Recent decisions confirm presumptive prejudgment interest rate for non-pecuniary damages

Court of Appeal fixes rate at 5%, settles long-standing debate: Bogoroch & Associate’s Ryan Marinacci

Recent decisions confirm presumptive prejudgment interest rate for non-pecuniary damages

This article was produced in partnership with Bogoroch & Associates LLP.

Two recent Court of Appeal decisions confirm the presumptive prejudgment interest (PJI) rate for non-pecuniary damages sits at 5% not 1.3%, settling to an extent the debate that existed in previous caselaw.

For Ryan Marinacci, associate at Bogoroch & Associates LLP, the confirmation is a welcome one for the plaintiff-side of the table.

“Plaintiffs suffer a loss which often occurred years before the actual trial. Prejudgment interest is meant to recognize that and compensate the plaintiffs for the time value of money and lost interest they would have earned had they had the money to invest from the date of loss. Essentially, it results in a greater award for plaintiffs.”

The presumptive prejudgment interest rate is 5% under s. 128 of the Courts of Justice Act and Rule 53.10 of the Rules of Civil Procedure. In accordance with the Courts of Justice Act s. 130, if a party wants to deviate from the presumptive rate, they can bring a motion and the court must consider the factors in ss. 2.

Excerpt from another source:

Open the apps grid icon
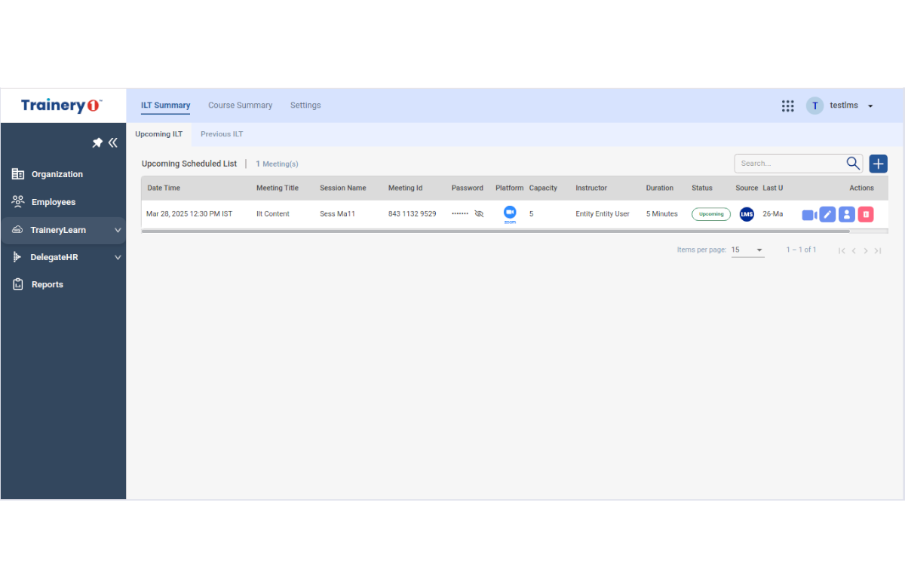The image size is (905, 588). (x=787, y=106)
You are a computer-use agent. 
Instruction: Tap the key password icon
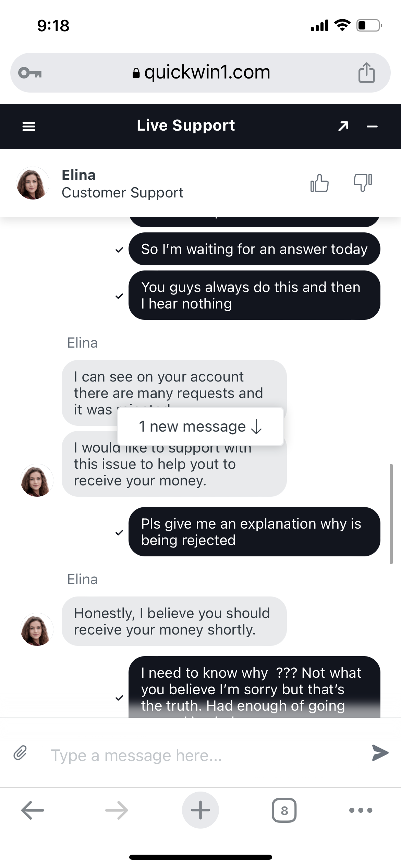[x=30, y=73]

In the trial decisions being appealed from, the trial judges set PJI at 1.3% based largely on the consumer price index (CPI) over the same period. On appeal, the panel found that the trial judges failed to consider the factors under s. 130(2). Instead, the trial judges had interpreted changes in “market interest rate” (s. 130(2)(a)) to mean the CPI and did not consider the other factors. Both judges reduced prejudgment interest from 5% because the rate of inflation based on the CPI was lower at the time of the incidents — 2010 in Henry and 2015 in Aubin — and over the course of the initial lawsuits. In both cases the Court of Appeal found that it was an error for the trial judges to simply rely on the average CPI during that time.

“The court went through the legislation in both decisions and noted that MIR is not defined, and found that it was an error for the trial judges to simply use the CPI as a stand-in,” Marinacci explains, noting that the appeal court ultimately fixed the PJI at 5% in Henry v. Zaitlen and at 8.46% in Aubin v. Synagogue and Jewish Community Centre of Ottawa (Soloway Jewish Community Centre). It was also an error for the trial judges not to have considered the other factors under s. 130(2).

The court further observed that the objective of PJI is to encourage early settlement and make sure defendants do not receive a windfall benefit in the form of use of the money that should have been paid to the plaintiff. For example, if the defendant earns a high rate of interest on the damages it must pay out, it’s beneficial for them to hold out unless PJI is appropriately calculated. In Aubin, the plaintiff brought a motion to deviate upwards to 8.46% and led evidence that had they had the money from the time of the incident, they would have seen a rate of return similar to what they earned on other investments, which was 8.46%.

On the other hand, part of the rationale for deviating downward from the presumptive 5% rate is to avoid overcompensation to the plaintiff. In both cases, the Court recognized that plaintiffs would not be fully compensated (let alone overcompensated) even at a higher rate because PJI is calculated as simple interest whereas invested interest, which they would have been earning, is compound. Therefore, even if the PJI rate is higher than the rate of CPI, it’s still not over-compensation.

In Aubin, the appellants also provided evidence on the high rate of return of the defendant’s insurance company during the same time frame to further support their request for an upward deviation. The Court of Appeal ultimately agreed with the appellants, confirming that evidence of the rates of return on the plaintiff's investments and the insurer's investments are relevant to the assessment of PJI.

“Before these two cases, there were routinely disputes as to the appropriate prejudgment interest rate, but the Court of Appeal in these decisions has confirmed that it should be fixed presumptively at 5% and not simply based on the CPI,” Marinacci says. “And as another takeaway for plaintiff counsel, when there’s evidence to support upward deviation, it’s a good avenue to explore.”